## Extrait de page:
■ ■ ■ ■

Ishtar dans La théorie des aubergines (1)


La diversité de La théorie des aubergines transgresse la géographie et rallie l’histoire à la mythologie. Cet univers d...
Abdelmajid BAROUDI

La diversité de La théorie des aubergines transgresse la géographie et rallie l’histoire à la mythologie. Cet univers destiné à faire dialoguer la différence, raconte une divinité dont la fertilité irrigue toute la Mésopotamie(2). Ishtar atteste de cette déchirure que provoque la rencontre de la mort et l’amour. Ishtar, n’est elle pas l’incarnation de ce périple céleste pour visiter la divinité et cette descente aux enfers que la déception a causée ? Que reste-il de cet amour que Gilgamesh a assassiné ? Il n’en reste que la littérature. « Tes yeux, quand ils sourient, la vigne éclot. ``.(SIYAB) Seule la poésie illustre la métaphore et réconcilie la fertilité avec le verbe que Ishtar incarnait. Elle ne peut plus accumuler davantage de déceptions. La guerre ne produit que la mort et l’amour qui se rétrécit comme une peau de chagrin annonçant la rupture avec l’illusion. C’est fini les divinités, à Ishtar de prendre son destin en main et aller voir sous d’autres cieux ce qui lui réserve la vie. La descente aux enfers est désormais convertie en exil.

■ ■ ■ ■

## Consigne:
Selon l'extrait sur Ishtar, pourquoi la descente aux enfers devient-elle un exil ? Répondez en une à trois phrases. Répondez en vous appuyant uniquement sur l'extrait.

## Données fournies:
■ ■ ■ ■

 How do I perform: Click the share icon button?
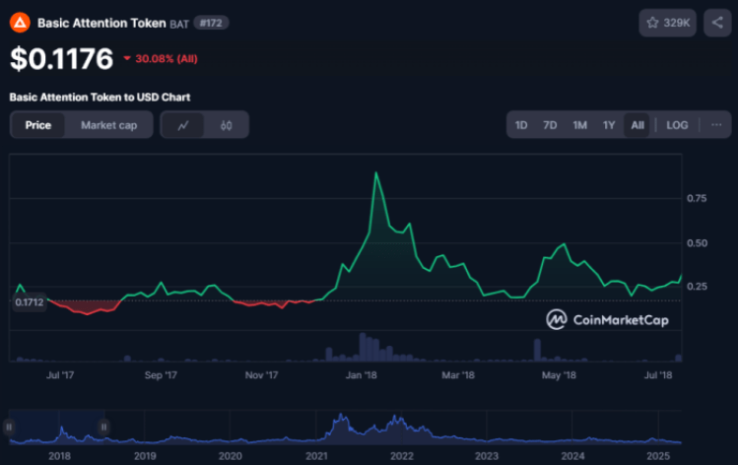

■ ■ ■ ■

## Réponse:
Ishtar ne peut plus accumuler de déceptions. La guerre ne produit que la mort, et l'amour se rétrécit comme une peau de chagrin. Le temps des divinités étant fini, il lui revient de prendre son destin en main et d'aller voir sous d'autres cieux ce que la vie lui réserve.